Hyperventilation, which refers to rapid breathing, is often the contributing factor behind respiratory alkalosis (low levels of carbon dioxide in blood). The following HealthHearty write-up provides information on this condition.
During hyperventilation or excessive breathing, the respiratory rate of breathing out carbon dioxide from the blood changes. Hyperventilation mostly occurs when people are affected by extreme anxiety, panic attacks, asthma attacks, stress, etc. When a person is undergoing hyperventilation, there is decrease in carbon dioxide partial pressure (PaCO2). The reduced level of carbon dioxide in blood is medically referred to as hypocapnia. Under normal conditions, PaCO2 is about 40 ± 4 mmHg. When the body expels more carbon dioxide than required, it leads to respiratory alkalosis.
Hyperventilation and Respiratory Alkalosis
Under normal conditions, one breaths in oxygen and exhales carbon dioxide. Hyperventilation is a condition that occurs when lungs breathe in more oxygen than needed, due to deep or rapid breathing. Hyperventilation can occur due to a lung infection, bleeding, heart attack, or panic attacks. Excessive or rapid breathing leads to low levels of carbon dioxide in the blood. During hyperventilation one may breath fast and experience some of the following symptoms:
- Chest pain
- Dry mouth
- Muscle spasms
- Numbness in hands, legs and near mouth
- Heart palpitations
- Shortness of breath
During hyperventilation, more carbon dioxide is removed than the amount of carbon dioxide that is produced metabolically in the tissues. This causes the pH of the blood to rise, thereby making too alkaline. This condition is referred to as respiratory alkalosis. There are two types that may affect a person. The acute form occurs almost suddenly and may cause the affected person to lose consciousness.
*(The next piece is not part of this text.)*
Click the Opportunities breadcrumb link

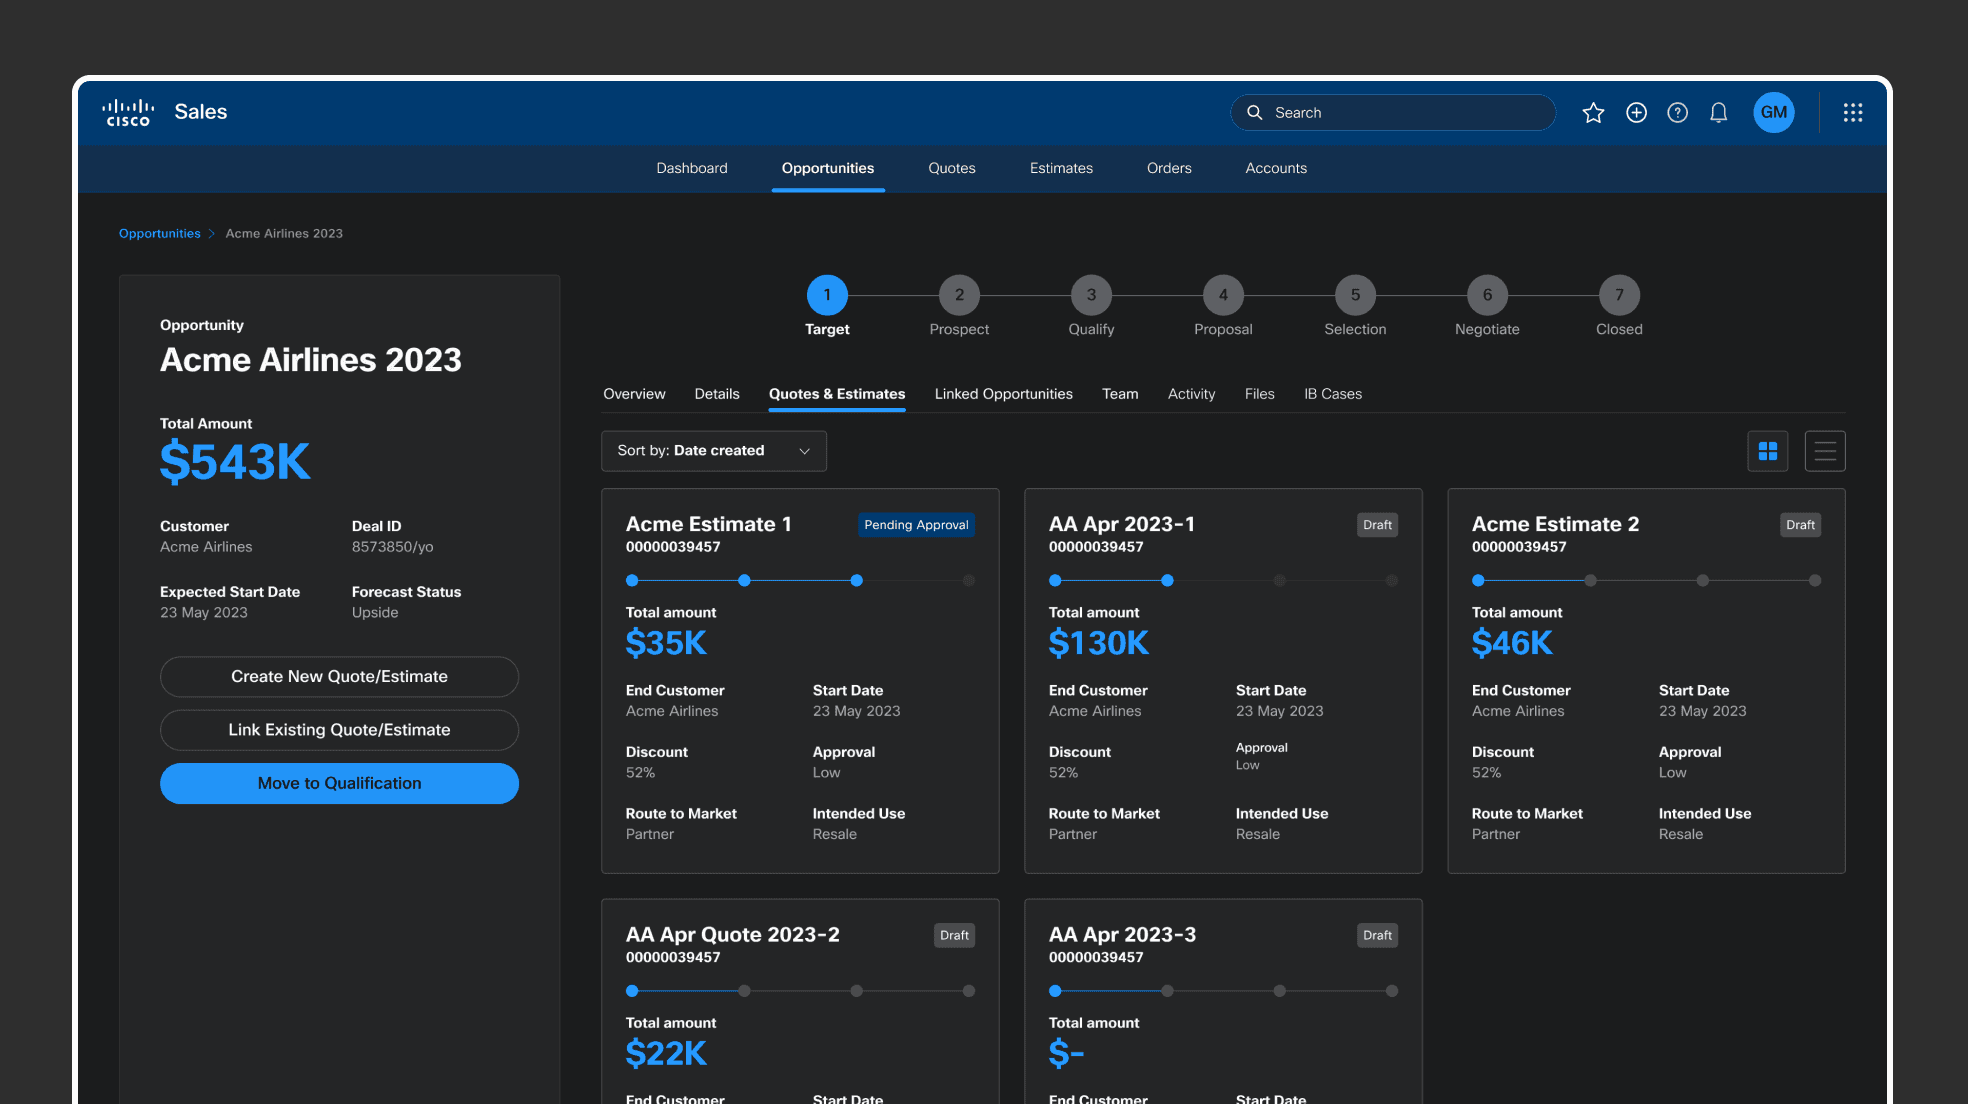[x=159, y=233]
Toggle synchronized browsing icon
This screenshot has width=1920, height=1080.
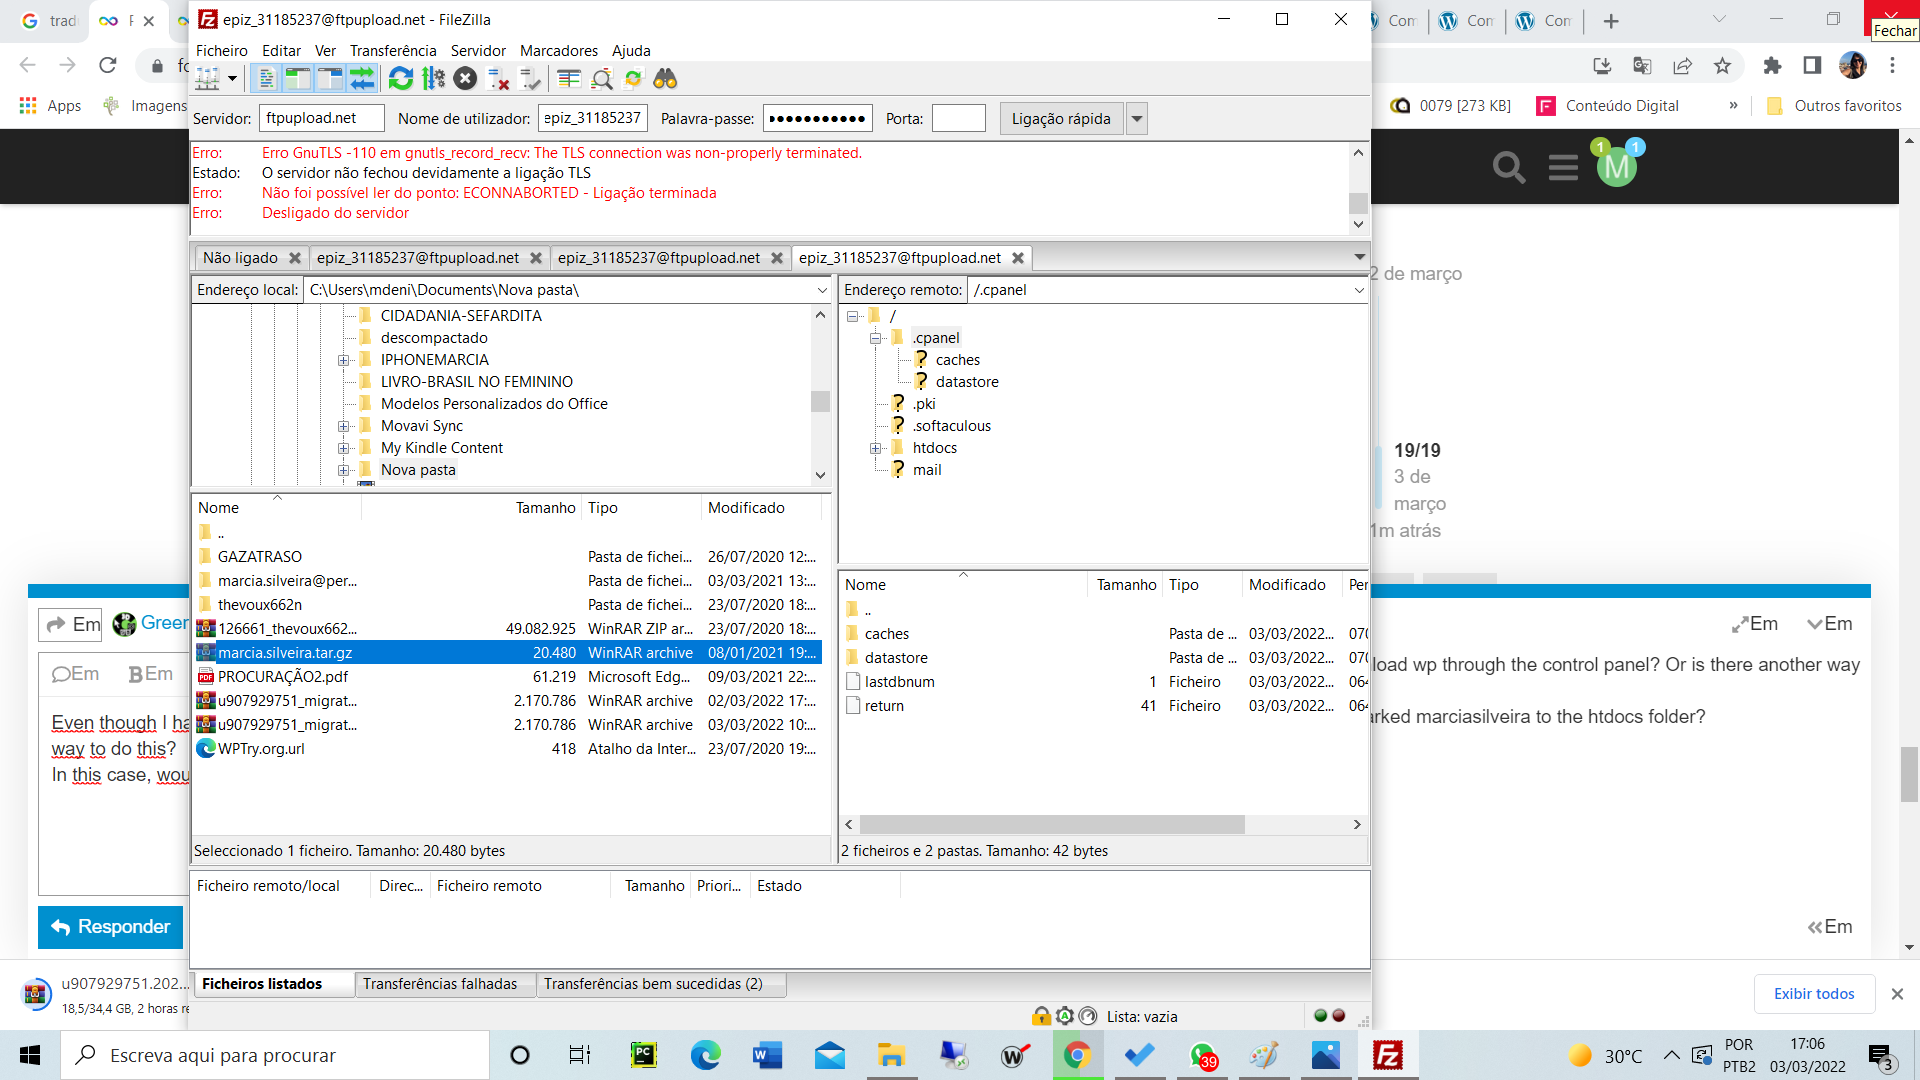633,78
Chronic form occurs gradually and usually occurs in people affected by asthma, emphysema, or cancer of the lung.
Conditions that induce hyperventilation could give rise to low levels of carbon dioxide in the blood. The contributing factors include the following:
- Anxiety, stress, phobias or hysteria
- Meningitis, encephalitis, subarachnoid hemorrhage, or stroke
- Pneumonia, asthma, chronic bronchitis, emphysema, or chronic obstructive pulmonary disease (COPD)
- High fever
- High level of NH4+
- Medications like doxapram, aspirin toxicity and excessive caffeine intake
- Excessive breathing due to high levels of sexual activity
The symptoms that might be experienced include:
- Tingling sensation in feet, fingers,and face
- Hand tremors
- Muscle spasms (extreme cases)
- Mental confusion
- Coma (extreme cases)
Treatment options are recommended once the underlying cause has been identified. Since anxiety or panic attacks can lead to hyperventilation, efforts must be made to reassure or calm the affected individual. Drug therapy is required for people who are prone to panic attacks, or psychological problems. Drugs can also be prescribed to resolve the symptoms of hyperventilation. The patient might be given a paper bag to breathe in. This would help elevate the carbon dioxide levels in the blood. Immediate care is required if the pH level becomes greater than 7.5.
Disclaimer: The information provided in this article is solely for educating the reader. It is not intended to be a substitute for the advice of a medical expert.